Recommended reading / resources mentioned (Adam Tooze’s picks)

  • Lu Xun — “Diary of a Madman” (modern Chinese classic / novella)
  • The Southern Tour — (recommended as the Deng Xiaoping southern tour account; cited in conversation)
  • Ryan Ruby — Context Collapse (long‑form poem about poetry and cultural contexts)
  • Adam Tooze’s own work and Substack (for charts and analysis of crises and structural change)

Note: transcript contains some possible name or attribution inconsistencies; these are presented as discussed in the conversation.

Actionable implications / what listeners should take away

For policymakers and analysts:

  • Don’t assume a tidy successor to American hegemony will appear — plan for prolonged fragmentation and overlapping ordering attempts.
  • Prioritize industrial and energy policy that supports electrification (batteries, solar) rather than relying only on hydrocarbons; cooperation with China on green manufacturing could be strategically crucial.
  • Avoid simplistic “democracies vs. authoritarians” framing; alignments are often pragmatic and driven by shared perceptions, not ideology alone.
  • Strengthen domestic governance architectures (e.g., more robust national social insurance, scaled industrial strategies) to compete on implementation and resilience, not just rhetoric.

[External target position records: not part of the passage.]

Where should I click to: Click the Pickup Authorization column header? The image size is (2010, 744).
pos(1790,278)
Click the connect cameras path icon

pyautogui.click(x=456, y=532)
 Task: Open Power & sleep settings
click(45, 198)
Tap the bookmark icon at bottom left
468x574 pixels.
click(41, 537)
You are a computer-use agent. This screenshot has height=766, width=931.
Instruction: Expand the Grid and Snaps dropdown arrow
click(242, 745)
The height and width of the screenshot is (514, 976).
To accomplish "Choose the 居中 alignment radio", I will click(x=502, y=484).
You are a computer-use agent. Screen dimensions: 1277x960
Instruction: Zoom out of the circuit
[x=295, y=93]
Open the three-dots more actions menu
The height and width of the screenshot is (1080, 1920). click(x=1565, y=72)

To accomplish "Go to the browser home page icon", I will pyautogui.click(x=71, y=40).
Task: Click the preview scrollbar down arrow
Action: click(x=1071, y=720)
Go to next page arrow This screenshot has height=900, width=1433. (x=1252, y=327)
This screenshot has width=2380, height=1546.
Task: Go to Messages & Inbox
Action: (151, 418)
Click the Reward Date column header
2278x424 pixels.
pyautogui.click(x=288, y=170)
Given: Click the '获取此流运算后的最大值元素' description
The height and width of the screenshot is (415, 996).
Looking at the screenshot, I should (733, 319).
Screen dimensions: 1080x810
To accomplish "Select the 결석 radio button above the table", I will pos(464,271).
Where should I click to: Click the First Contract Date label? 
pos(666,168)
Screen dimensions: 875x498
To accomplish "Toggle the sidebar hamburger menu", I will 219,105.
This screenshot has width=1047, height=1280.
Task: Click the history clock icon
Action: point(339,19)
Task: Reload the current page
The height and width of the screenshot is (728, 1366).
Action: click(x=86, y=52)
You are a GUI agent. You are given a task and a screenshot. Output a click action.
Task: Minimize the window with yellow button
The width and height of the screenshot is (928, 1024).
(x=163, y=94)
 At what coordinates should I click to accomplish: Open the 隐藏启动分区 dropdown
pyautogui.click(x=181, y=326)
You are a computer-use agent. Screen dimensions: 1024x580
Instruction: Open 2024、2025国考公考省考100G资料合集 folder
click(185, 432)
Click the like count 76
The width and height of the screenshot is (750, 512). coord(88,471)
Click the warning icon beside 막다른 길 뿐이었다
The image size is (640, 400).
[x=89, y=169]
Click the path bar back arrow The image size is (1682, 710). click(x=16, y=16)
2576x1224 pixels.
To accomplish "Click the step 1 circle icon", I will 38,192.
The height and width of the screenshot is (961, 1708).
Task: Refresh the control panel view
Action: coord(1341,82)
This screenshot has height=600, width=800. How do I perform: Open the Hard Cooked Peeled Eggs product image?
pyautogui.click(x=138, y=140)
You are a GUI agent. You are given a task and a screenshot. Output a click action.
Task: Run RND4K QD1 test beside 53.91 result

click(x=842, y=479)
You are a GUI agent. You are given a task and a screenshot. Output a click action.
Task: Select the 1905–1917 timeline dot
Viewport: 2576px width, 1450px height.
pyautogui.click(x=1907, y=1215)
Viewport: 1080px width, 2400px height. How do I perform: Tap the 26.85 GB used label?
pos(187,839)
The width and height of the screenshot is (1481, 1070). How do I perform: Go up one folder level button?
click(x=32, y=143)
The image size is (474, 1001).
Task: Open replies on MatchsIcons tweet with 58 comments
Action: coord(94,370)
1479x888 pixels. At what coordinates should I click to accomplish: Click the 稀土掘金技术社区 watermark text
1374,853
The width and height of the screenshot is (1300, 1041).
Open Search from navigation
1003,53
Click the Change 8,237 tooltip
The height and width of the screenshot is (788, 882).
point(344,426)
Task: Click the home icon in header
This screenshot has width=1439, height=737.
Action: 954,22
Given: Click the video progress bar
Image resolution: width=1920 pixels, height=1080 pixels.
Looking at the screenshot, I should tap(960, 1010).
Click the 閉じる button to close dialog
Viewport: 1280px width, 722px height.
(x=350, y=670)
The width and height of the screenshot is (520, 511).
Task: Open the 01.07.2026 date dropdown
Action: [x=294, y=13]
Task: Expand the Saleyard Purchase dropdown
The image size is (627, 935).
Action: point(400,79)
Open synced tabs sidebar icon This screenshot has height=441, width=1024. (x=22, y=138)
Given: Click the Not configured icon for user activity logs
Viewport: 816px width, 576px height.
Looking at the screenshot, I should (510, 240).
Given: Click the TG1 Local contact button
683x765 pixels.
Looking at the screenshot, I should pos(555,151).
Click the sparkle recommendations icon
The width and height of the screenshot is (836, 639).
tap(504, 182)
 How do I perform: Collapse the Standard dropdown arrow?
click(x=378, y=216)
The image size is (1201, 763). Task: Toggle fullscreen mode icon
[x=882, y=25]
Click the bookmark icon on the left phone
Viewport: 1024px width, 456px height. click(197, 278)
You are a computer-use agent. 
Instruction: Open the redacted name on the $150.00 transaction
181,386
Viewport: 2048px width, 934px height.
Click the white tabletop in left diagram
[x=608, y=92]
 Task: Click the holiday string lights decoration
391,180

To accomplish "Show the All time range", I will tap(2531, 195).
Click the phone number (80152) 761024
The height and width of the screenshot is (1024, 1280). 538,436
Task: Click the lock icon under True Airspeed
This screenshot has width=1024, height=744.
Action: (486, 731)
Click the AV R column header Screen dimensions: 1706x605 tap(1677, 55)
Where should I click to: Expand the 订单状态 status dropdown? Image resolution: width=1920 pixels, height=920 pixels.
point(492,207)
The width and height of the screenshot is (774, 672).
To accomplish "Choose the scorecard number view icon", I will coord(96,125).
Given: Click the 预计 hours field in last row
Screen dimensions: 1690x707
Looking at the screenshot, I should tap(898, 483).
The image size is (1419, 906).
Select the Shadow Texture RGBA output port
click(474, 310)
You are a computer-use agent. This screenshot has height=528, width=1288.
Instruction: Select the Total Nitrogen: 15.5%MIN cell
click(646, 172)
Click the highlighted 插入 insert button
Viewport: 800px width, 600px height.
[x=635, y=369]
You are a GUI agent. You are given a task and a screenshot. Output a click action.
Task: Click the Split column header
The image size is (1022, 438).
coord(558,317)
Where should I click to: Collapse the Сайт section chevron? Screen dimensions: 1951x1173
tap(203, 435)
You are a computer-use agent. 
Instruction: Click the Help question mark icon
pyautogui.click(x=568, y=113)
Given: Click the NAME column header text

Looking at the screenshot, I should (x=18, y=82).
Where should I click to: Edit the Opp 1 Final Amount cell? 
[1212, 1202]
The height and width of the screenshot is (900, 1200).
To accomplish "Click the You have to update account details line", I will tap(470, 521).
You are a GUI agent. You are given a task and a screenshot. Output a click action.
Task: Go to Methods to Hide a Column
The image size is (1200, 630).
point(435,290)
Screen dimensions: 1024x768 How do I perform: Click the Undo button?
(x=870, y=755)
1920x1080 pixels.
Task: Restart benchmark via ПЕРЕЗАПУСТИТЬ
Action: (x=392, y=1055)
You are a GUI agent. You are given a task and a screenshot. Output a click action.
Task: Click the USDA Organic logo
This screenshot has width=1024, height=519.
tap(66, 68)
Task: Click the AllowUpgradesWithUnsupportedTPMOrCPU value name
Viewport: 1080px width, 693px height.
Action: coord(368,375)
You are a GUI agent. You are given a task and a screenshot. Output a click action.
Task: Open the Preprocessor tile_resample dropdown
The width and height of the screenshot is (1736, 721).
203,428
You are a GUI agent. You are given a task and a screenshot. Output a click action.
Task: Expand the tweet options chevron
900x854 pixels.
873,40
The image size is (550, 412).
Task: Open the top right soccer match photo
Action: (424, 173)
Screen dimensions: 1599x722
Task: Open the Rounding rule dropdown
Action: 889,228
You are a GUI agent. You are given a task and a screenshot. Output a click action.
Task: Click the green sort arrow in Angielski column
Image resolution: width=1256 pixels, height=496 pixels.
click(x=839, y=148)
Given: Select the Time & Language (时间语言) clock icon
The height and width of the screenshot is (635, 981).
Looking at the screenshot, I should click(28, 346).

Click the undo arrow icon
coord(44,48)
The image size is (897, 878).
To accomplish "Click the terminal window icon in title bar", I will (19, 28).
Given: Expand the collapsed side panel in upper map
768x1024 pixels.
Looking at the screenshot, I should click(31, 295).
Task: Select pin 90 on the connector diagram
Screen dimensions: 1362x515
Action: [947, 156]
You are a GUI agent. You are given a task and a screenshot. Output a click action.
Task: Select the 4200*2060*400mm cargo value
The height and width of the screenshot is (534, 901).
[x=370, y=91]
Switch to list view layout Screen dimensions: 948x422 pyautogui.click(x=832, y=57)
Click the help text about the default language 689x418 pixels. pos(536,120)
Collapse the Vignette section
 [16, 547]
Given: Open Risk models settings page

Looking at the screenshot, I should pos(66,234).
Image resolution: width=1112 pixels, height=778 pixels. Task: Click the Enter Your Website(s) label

For business and civil society:

  • Expect more unpredictability from major powers; diversify supply chains and prepare for blunt tools (tariffs) as policy instruments.
  • Track China not only as a geopolitical competitor but as an industrial force shaping climate and technology deployment worldwide.

Episode context & guest snapshot

  • Guest: Adam Tooze — historian and commentator focused on economic crises, industrial policy and systemic change; author of books such as Crashed, The Deluge, and the pandemic analysis; writes a widely read Substack chart book.
  • Context: Recorded after Davos 2026; conversation widens from elite performances at Davos to long‑running structural shifts tracing back decades (trade, climate politics, industrialization).

This summary condenses the episode’s core arguments and practical implications: the post‑1989 order is rupturing, China’s industrial scale is reshaping possibilities (especially on climate), and the global future looks like a contested, messy field of ordering attempts rather than a guaranteed, orderly successor system.